May 8, 2022, 13 tweets

I looked at the sources for #BPFdoor and ran @SandflySecurity against the binary. We could find this since at least 1.x of our product. Here is a run down of what it is doing.

#BPFdoor uses eBPF to sniff traffic. It can bypass firewall rules to see packets. When it starts it writes to /var/run/haldrund.pid which is obfuscated as hex in the code. It also masquerades its name using a number of pre-defined command line values below:

After #bpfdoor goes resident it deletes itself from disk. The working directory is /dev/shm (Linux ramdisk). A system reboot ensures the area is wiped. You can see also where it masks the cmdline and command portions in /proc. A ps command shows the bogus name.

#BPFdoor intiates anti-forensics by removing the binary afterwards and this shows up as a deleted binary associated with a running process which is always bad news.

The /proc/<PID>/stack area of the #BPFdoor process shows some suspiciously named functions as the sniffer loop is waiting for commands.

Also, a look under /proc/<PID>/fd shows a file descriptor that is actively grabbing packet traffic. We generated an alert on on this and you can see the packet file descriptor in the raw forensic data. stdin,stdout,stderr are redirected.

The process environment is wiped out so there are no traces to review. This is unusual for most processes on Linux and is worth investigating in and of itself.

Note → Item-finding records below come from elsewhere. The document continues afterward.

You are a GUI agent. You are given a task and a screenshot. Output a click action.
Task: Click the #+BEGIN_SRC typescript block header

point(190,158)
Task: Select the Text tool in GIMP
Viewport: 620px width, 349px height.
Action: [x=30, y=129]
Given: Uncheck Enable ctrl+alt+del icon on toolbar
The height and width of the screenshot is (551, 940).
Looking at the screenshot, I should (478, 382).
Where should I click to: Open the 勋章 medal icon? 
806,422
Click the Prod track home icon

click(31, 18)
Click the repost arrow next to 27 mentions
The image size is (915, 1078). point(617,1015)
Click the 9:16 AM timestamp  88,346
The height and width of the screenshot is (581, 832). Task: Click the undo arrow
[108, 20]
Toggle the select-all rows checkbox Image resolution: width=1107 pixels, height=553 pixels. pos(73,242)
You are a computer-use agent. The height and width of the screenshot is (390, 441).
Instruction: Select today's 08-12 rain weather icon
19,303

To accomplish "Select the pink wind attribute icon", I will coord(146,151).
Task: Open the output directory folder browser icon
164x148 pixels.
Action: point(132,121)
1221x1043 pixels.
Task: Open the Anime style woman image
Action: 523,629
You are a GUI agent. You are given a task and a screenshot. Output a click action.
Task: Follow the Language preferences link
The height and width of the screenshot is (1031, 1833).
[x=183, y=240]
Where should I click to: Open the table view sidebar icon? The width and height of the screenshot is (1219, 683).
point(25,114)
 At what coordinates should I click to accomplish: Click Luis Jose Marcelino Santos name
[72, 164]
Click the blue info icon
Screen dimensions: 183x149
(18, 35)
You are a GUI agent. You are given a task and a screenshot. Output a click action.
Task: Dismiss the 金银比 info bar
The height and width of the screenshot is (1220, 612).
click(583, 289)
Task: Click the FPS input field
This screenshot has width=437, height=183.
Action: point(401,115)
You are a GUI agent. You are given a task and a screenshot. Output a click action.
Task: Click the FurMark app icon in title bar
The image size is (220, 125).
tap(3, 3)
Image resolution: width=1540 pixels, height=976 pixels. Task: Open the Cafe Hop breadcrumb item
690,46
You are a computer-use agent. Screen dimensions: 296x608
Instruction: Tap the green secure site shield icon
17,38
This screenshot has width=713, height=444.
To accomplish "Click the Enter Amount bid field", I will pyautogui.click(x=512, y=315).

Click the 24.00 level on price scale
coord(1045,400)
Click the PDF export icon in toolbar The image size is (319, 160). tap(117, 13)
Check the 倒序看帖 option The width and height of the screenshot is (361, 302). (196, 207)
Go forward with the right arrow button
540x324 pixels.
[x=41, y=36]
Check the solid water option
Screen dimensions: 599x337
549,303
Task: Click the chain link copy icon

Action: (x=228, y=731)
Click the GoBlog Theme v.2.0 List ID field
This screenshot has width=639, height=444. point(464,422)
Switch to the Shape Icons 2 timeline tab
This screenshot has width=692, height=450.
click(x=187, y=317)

A closer look at the /proc/<PID>/cmdline and /proc/<PID>/comm forensic traces in the suspicious process below. Again, there are a number of seemingly benign name it will pick at random on startup.

Looking at the code, it has backdoor capability with encryption (RC4). It also mods iptables rules to allow access when needed. The shell also has some anti-forensics measures in place.

The code is looking for a magic packet with a user-defined password on TCP, UDP or ICMP. Once seen then various things can happen such as shell, etc.

I'll have a longer write-up this week after seeing this backdoor. The use of eBPF is not common and the backdoor is minimalist to avoid detection but get the job done. But, it can be found pretty easily if you know how to look. Thank you @GossiTheDog for the thread.

Check out our blog for many more Linux forensics articles. I'll post there about #BPFDoor when I look at it closer:

sandflysecurity.com/blog/

Realized I made a 1AM typo when doing this. It's BPF, not eBPF. The BPF is a packet filter to efficiently filter for magic packets to operate the backdoor when sniffing inbound traffic.